Reproduce every line of the material below without changing anything.

Target pointing data
=-=-=-=-=
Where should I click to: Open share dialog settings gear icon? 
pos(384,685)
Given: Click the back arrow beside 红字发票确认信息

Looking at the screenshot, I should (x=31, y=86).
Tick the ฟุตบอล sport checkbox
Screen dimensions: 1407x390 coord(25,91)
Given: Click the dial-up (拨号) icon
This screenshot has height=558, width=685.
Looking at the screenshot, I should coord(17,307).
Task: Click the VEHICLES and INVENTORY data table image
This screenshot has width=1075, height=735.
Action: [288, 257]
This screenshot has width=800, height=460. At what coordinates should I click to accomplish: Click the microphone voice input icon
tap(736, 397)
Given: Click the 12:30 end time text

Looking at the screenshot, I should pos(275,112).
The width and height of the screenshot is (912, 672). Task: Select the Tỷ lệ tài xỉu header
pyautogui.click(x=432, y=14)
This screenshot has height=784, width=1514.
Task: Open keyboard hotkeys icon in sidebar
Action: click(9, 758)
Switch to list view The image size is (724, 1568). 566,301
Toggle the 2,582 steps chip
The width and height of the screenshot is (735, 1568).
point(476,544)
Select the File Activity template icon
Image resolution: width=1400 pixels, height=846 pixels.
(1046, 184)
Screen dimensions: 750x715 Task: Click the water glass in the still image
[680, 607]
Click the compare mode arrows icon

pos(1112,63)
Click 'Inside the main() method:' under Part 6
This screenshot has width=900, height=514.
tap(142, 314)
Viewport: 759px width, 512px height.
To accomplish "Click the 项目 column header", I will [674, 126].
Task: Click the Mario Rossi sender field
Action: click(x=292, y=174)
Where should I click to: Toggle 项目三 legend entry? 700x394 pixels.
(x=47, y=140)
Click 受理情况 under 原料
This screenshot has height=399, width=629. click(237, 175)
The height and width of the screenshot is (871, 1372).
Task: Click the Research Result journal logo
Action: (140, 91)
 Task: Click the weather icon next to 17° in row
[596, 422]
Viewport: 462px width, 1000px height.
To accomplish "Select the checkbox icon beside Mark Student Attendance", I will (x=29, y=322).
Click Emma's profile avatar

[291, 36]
=-=-=-=-=
= TASK ANSWER =
Where should I click to: Open share dialog settings gear icon? 
pos(384,685)
Given: Click the back arrow beside 红字发票确认信息

Looking at the screenshot, I should (x=31, y=86).
Tick the ฟุตบอล sport checkbox
Screen dimensions: 1407x390 coord(25,91)
Given: Click the dial-up (拨号) icon
This screenshot has height=558, width=685.
Looking at the screenshot, I should coord(17,307).
Task: Click the VEHICLES and INVENTORY data table image
This screenshot has width=1075, height=735.
Action: [288, 257]
This screenshot has width=800, height=460. At what coordinates should I click to accomplish: Click the microphone voice input icon
tap(736, 397)
Given: Click the 12:30 end time text

Looking at the screenshot, I should pos(275,112).
The width and height of the screenshot is (912, 672). Task: Select the Tỷ lệ tài xỉu header
pyautogui.click(x=432, y=14)
This screenshot has height=784, width=1514.
Task: Open keyboard hotkeys icon in sidebar
Action: click(9, 758)
Switch to list view The image size is (724, 1568). 566,301
Toggle the 2,582 steps chip
The width and height of the screenshot is (735, 1568).
point(476,544)
Select the File Activity template icon
Image resolution: width=1400 pixels, height=846 pixels.
(1046, 184)
Screen dimensions: 750x715 Task: Click the water glass in the still image
[680, 607]
Click the compare mode arrows icon

pos(1112,63)
Click 'Inside the main() method:' under Part 6
This screenshot has width=900, height=514.
tap(142, 314)
Viewport: 759px width, 512px height.
To accomplish "Click the 项目 column header", I will [674, 126].
Task: Click the Mario Rossi sender field
Action: click(x=292, y=174)
Where should I click to: Toggle 项目三 legend entry? 700x394 pixels.
(x=47, y=140)
Click 受理情况 under 原料
This screenshot has height=399, width=629. click(237, 175)
The height and width of the screenshot is (871, 1372).
Task: Click the Research Result journal logo
Action: (140, 91)
 Task: Click the weather icon next to 17° in row
[596, 422]
Viewport: 462px width, 1000px height.
To accomplish "Select the checkbox icon beside Mark Student Attendance", I will (x=29, y=322).
Click Emma's profile avatar

[291, 36]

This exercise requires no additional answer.